▸ Sumber
Kemarin sore saya bertemu dengan Mr. Thach, atau lengkapnya Thạch Quang Nguyễn, seorang pegiat literasi dan pejuang pendidikan negara Vietnam yg luar biasa. A real hero in flesh and blood. Saya diperkenalkan dengannya oleh Mas Indra Charismiaji. Kebetulan Mr. Thach ini sedang diundang oleh organisasi di mana Mas Indra sedang mengadakan international conference.
Apa yang dilakukan oleh Mr. Thach? Ia melakukan reformasi dunia pendidikan Vietnam melalui membaca. Sekedar dipahami, Vietnam itu lebih belakangan merdeka daripada Indonesia dan kondisi ekonomi dan pendidikannya kira-kira sama dengan desa-desa di Indonesia. Karena masih berkutat di bidang ekonomi maka urusan pendidikannya juga sedikit tertinggal (tapi akhir-akhir ini mutu pendidikannya melejit). Anak-anak Vietnam, utamanya di desa, sangat jarang membaca buku non-buku teks (seperti Indonesia).
Melihat betapa sedikitnya buku yg dibaca oleh anak-anak Vietnam, utamanya di desa-desa, maka ia memutuskan utk berjuang utk meningkatkan jumlah buku yang bisa diakses oleh anak-anak Vietnam. Ia sangat percaya bahwa bukulah sumber ilmu dan agar anak-anak desa di Vietnam bisa secerdas teman-temannya di kota maka mereka harus membaca sama banyaknya dengan mereka yang di kota. Tapi bagaimana bisa membaca jika tidak ada buku-buku yang bisa diakses oleh mereka?

▸ Isi Kumpulan Data

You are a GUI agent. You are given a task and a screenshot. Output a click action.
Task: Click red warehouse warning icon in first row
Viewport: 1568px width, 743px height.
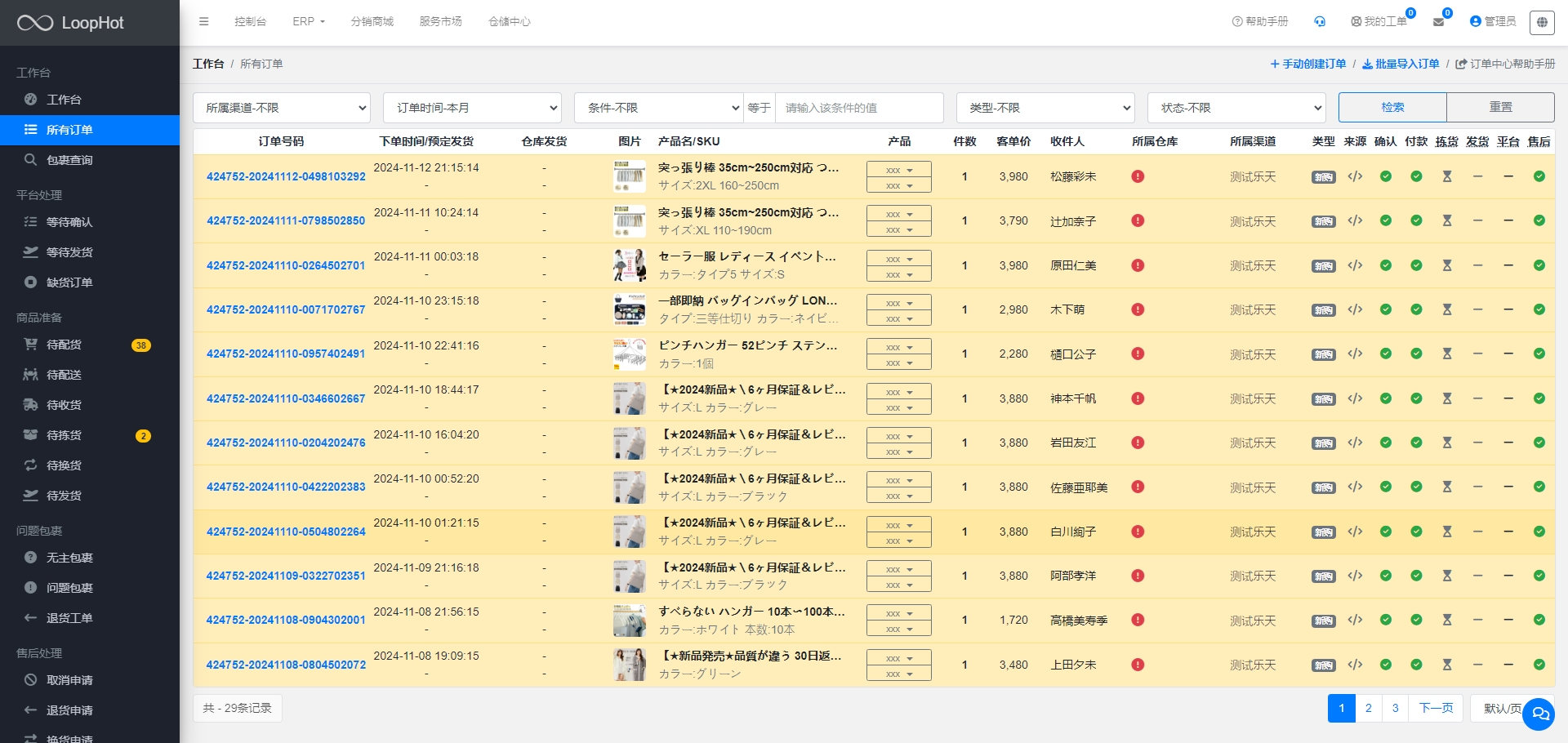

▸ Yang Harus Dikerjakan
1) Menurut tulisan tentang Mr. Thach, siapa yang memperkenalkan Mr. Thach kepada penulisnya?
2) Tuliskan kembali bagian tulisan tentang Mr. Thach dari "Melihat betapa sedikitnya" sampai "diakses oleh mereka?", tanpa mengubah satu kata pun.

▸ Jawaban Tiap Tugas
1) Mas Indra Charismiaji.

2)
Melihat betapa sedikitnya buku yg dibaca oleh anak-anak Vietnam, utamanya di desa-desa, maka ia memutuskan utk berjuang utk meningkatkan jumlah buku yang bisa diakses oleh anak-anak Vietnam. Ia sangat percaya bahwa bukulah sumber ilmu dan agar anak-anak desa di Vietnam bisa secerdas teman-temannya di kota maka mereka harus membaca sama banyaknya dengan mereka yang di kota. Tapi bagaimana bisa membaca jika tidak ada buku-buku yang bisa diakses oleh mereka?